Re: What are the present criteria...

From: Asmus Freytag <>
Date: Thu, 18 Aug 2011 10:24:31 -0700

On 8/18/2011 7:29 AM, Doug Ewell wrote:
> Karl Pentzlin<karl dash pentzlin at acssoft dot de> wrote:
>> The quoted indicators for benefit were part of a concern of the German
>> NB regarding the Wingding/Webding proposals. The concern expressed in
>> WG2 N4085 is that some characters proposed there conform neither to
>> the policy statements by UTC or WG2, nor to the indicators of benefit
>> which the German NB would accept as an additional reason to encode
>> Wingding/Webding characters beyond the formal policies of UTC and WG2.
> Nevertheless, N4085 is a German NB document, the criteria in question
> are those suggested by the German NB and not WG2 (and the document makes
> note of this distinction), and it is an error to portray this passage as
> representing either a change or a lack of clarity in UTC or WG2 policy.
Karl makes no such claim. The document states that 2093-2096 appear to
be in violation of the character glyph model. I believe that's the
section (or one of the sections) in the document that Karl summarizes
here as "policy statements by UTC or WG2" - at least it would fit.

Anyway, it's more useful to focus on the actual concerns, not about
whether Karl summarized them correctly in his email.

The German NB introduces the concept of "indicator" of "benefit [to] the
user", and then defines that as:
- evidence of actual use
- evidence that it's likely a wrong character might be used for lack of
an encoded character
- conformance to other standards
(I've slightly rephrased for clarity).

I have several problems with this approach.

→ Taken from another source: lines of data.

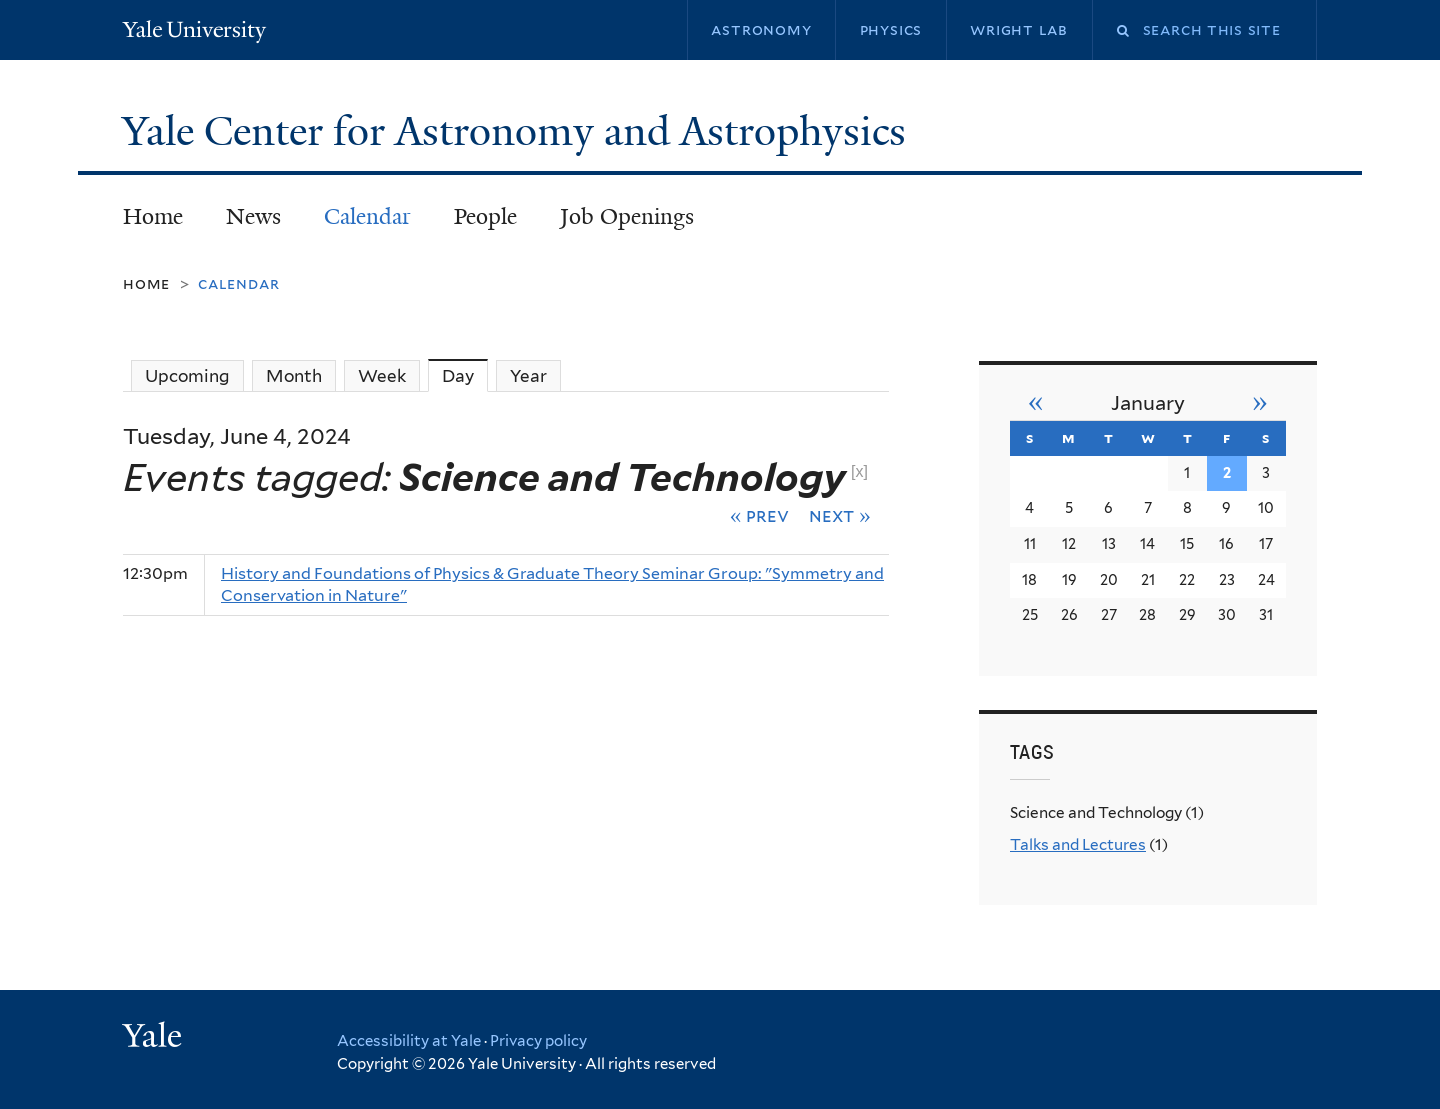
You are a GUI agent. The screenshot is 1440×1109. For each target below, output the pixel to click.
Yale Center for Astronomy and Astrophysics (519, 131)
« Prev (760, 515)
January (1148, 403)
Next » (840, 515)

First, these "indicators" are rather haphazardly compiled. Overwhelming
evidence of plain text use, and conformance requirements are already
recognized as valid reasons to encode characters (not just symbols).
They do not, however, help in evaluating those proposals where more
nuanced judgement is required. The third element, that the wrong
character might be mistakenly used, is of overriding concern only in
particular cases where questions of unification or disambiguation need
to be decided.

Second, it's really unsatisfactory if each NB has their own criteria for
when to add characters to the standard, and it's especially unsettling
when such criteria seem to be "ad-hoc" applied to a given repertoire.
WG2 and Unicode have had lengthy discussions and broad consensus about
the kinds of criteria to take into account when encoding characters in
general or symbols in particular.

The result has been captured in a number of documents, for example,
here's the original one from the UTC: (with links to more
recent versions).

Unlike the list in N4085, the criteria adopted by UTC and WG2 are not
formulated as PASS / FAIL. Instead, they were carefully designed to be
used in assigning weight in favor or in disfavor of encoding a
particular symbol as a character. This recognizes an important
principle, which has been notably absent in much recent discussion: it
is generally not possible to create any set of criteria that can be
applied mechanistically (or algorithmically). The decision to encode a
character is and remains a judgement call. Some calls are easy, because
the evidence is overwhelming and direct, some calls are more difficult,
because the evidence may be uncertain or indirect, or the nature of the
proposed character may not be as well understood as one would ideally

Recognizing these inherent difficulties in the encoding work and the
need for a set of weighing factors instead of simplistic PASS / FAIL
criteria was one the early break-throughs in the work of WG2 and UTC.
Accordingly the documents speak not of criteria "whether" to encode
characters, but criteria that "strengthen (resp. weaken) the case for
encoding". That's a crucial difference.

While the details of these criteria (or factors) can and should be
evaluated from time to time for continued appropriateness, the soundness
of the general methodology is not in question, and UTC and WG2 should
resist any attempts (directly or indirectly) to abandon them in favor of
an unworkable, simplistic, and ad-hoc PASS / FAIL approach.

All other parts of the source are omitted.